(Extracted data entries)
----

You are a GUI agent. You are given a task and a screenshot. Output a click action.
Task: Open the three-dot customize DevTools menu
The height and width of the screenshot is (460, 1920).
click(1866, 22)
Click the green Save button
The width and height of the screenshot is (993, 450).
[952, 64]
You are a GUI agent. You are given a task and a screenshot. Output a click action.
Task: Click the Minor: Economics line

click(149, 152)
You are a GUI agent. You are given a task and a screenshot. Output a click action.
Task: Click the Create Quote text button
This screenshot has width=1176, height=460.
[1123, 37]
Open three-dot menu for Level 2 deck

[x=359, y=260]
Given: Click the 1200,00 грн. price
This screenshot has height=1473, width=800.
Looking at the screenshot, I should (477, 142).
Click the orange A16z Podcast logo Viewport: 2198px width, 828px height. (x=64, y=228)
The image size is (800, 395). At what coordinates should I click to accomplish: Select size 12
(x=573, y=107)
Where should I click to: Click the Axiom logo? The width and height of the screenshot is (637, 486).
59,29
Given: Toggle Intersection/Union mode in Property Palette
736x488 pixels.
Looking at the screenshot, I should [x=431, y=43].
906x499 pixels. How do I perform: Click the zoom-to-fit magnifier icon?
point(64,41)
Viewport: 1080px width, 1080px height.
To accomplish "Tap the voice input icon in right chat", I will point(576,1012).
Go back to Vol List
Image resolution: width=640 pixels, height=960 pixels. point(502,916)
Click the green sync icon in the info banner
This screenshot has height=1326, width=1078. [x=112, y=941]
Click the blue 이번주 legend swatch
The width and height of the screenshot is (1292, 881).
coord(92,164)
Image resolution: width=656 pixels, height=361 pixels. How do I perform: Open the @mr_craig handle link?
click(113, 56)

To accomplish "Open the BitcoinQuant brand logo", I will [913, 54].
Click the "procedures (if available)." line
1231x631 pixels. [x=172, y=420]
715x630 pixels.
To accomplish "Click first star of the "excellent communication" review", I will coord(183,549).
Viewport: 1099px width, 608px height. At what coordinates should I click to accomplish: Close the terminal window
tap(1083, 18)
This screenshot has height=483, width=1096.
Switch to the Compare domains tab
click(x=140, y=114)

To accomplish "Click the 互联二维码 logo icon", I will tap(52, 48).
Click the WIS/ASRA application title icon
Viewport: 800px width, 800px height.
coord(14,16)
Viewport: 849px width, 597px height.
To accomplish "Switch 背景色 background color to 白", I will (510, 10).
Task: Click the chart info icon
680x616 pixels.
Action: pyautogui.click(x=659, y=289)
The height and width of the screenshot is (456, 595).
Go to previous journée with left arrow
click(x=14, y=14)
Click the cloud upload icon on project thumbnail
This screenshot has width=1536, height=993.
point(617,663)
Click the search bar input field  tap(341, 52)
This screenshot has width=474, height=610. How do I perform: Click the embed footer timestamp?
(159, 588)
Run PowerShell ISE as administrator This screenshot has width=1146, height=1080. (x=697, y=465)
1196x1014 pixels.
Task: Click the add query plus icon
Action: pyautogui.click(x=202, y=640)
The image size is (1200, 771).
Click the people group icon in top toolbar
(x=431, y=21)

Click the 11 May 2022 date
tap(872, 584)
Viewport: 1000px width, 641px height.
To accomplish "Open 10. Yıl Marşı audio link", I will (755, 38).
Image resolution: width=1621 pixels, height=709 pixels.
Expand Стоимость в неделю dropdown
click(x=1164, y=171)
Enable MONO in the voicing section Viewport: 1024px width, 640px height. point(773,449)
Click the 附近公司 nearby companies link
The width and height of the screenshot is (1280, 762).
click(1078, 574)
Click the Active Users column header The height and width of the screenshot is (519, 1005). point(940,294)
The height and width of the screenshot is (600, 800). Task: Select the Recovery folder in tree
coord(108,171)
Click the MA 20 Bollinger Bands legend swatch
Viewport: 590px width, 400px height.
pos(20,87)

----

### Activity
Recopy all of the records verbatim.

### Written reply
You are a GUI agent. You are given a task and a screenshot. Output a click action.
Task: Open the three-dot customize DevTools menu
The height and width of the screenshot is (460, 1920).
click(1866, 22)
Click the green Save button
The width and height of the screenshot is (993, 450).
[952, 64]
You are a GUI agent. You are given a task and a screenshot. Output a click action.
Task: Click the Minor: Economics line

click(149, 152)
You are a GUI agent. You are given a task and a screenshot. Output a click action.
Task: Click the Create Quote text button
This screenshot has width=1176, height=460.
[1123, 37]
Open three-dot menu for Level 2 deck

[x=359, y=260]
Given: Click the 1200,00 грн. price
This screenshot has height=1473, width=800.
Looking at the screenshot, I should (477, 142).
Click the orange A16z Podcast logo Viewport: 2198px width, 828px height. (x=64, y=228)
The image size is (800, 395). At what coordinates should I click to accomplish: Select size 12
(x=573, y=107)
Where should I click to: Click the Axiom logo? The width and height of the screenshot is (637, 486).
59,29
Given: Toggle Intersection/Union mode in Property Palette
736x488 pixels.
Looking at the screenshot, I should [x=431, y=43].
906x499 pixels. How do I perform: Click the zoom-to-fit magnifier icon?
point(64,41)
Viewport: 1080px width, 1080px height.
To accomplish "Tap the voice input icon in right chat", I will point(576,1012).
Go back to Vol List
Image resolution: width=640 pixels, height=960 pixels. point(502,916)
Click the green sync icon in the info banner
This screenshot has height=1326, width=1078. [x=112, y=941]
Click the blue 이번주 legend swatch
The width and height of the screenshot is (1292, 881).
coord(92,164)
Image resolution: width=656 pixels, height=361 pixels. How do I perform: Open the @mr_craig handle link?
click(113, 56)

To accomplish "Open the BitcoinQuant brand logo", I will [913, 54].
Click the "procedures (if available)." line
1231x631 pixels. [x=172, y=420]
715x630 pixels.
To accomplish "Click first star of the "excellent communication" review", I will coord(183,549).
Viewport: 1099px width, 608px height. At what coordinates should I click to accomplish: Close the terminal window
tap(1083, 18)
This screenshot has height=483, width=1096.
Switch to the Compare domains tab
click(x=140, y=114)

To accomplish "Click the 互联二维码 logo icon", I will tap(52, 48).
Click the WIS/ASRA application title icon
Viewport: 800px width, 800px height.
coord(14,16)
Viewport: 849px width, 597px height.
To accomplish "Switch 背景色 background color to 白", I will (510, 10).
Task: Click the chart info icon
680x616 pixels.
Action: pyautogui.click(x=659, y=289)
The height and width of the screenshot is (456, 595).
Go to previous journée with left arrow
click(x=14, y=14)
Click the cloud upload icon on project thumbnail
This screenshot has width=1536, height=993.
point(617,663)
Click the search bar input field  tap(341, 52)
This screenshot has width=474, height=610. How do I perform: Click the embed footer timestamp?
(159, 588)
Run PowerShell ISE as administrator This screenshot has width=1146, height=1080. (x=697, y=465)
1196x1014 pixels.
Task: Click the add query plus icon
Action: pyautogui.click(x=202, y=640)
The image size is (1200, 771).
Click the people group icon in top toolbar
(x=431, y=21)

Click the 11 May 2022 date
tap(872, 584)
Viewport: 1000px width, 641px height.
To accomplish "Open 10. Yıl Marşı audio link", I will (755, 38).
Image resolution: width=1621 pixels, height=709 pixels.
Expand Стоимость в неделю dropdown
click(x=1164, y=171)
Enable MONO in the voicing section Viewport: 1024px width, 640px height. point(773,449)
Click the 附近公司 nearby companies link
The width and height of the screenshot is (1280, 762).
click(1078, 574)
Click the Active Users column header The height and width of the screenshot is (519, 1005). point(940,294)
The height and width of the screenshot is (600, 800). Task: Select the Recovery folder in tree
coord(108,171)
Click the MA 20 Bollinger Bands legend swatch
Viewport: 590px width, 400px height.
pos(20,87)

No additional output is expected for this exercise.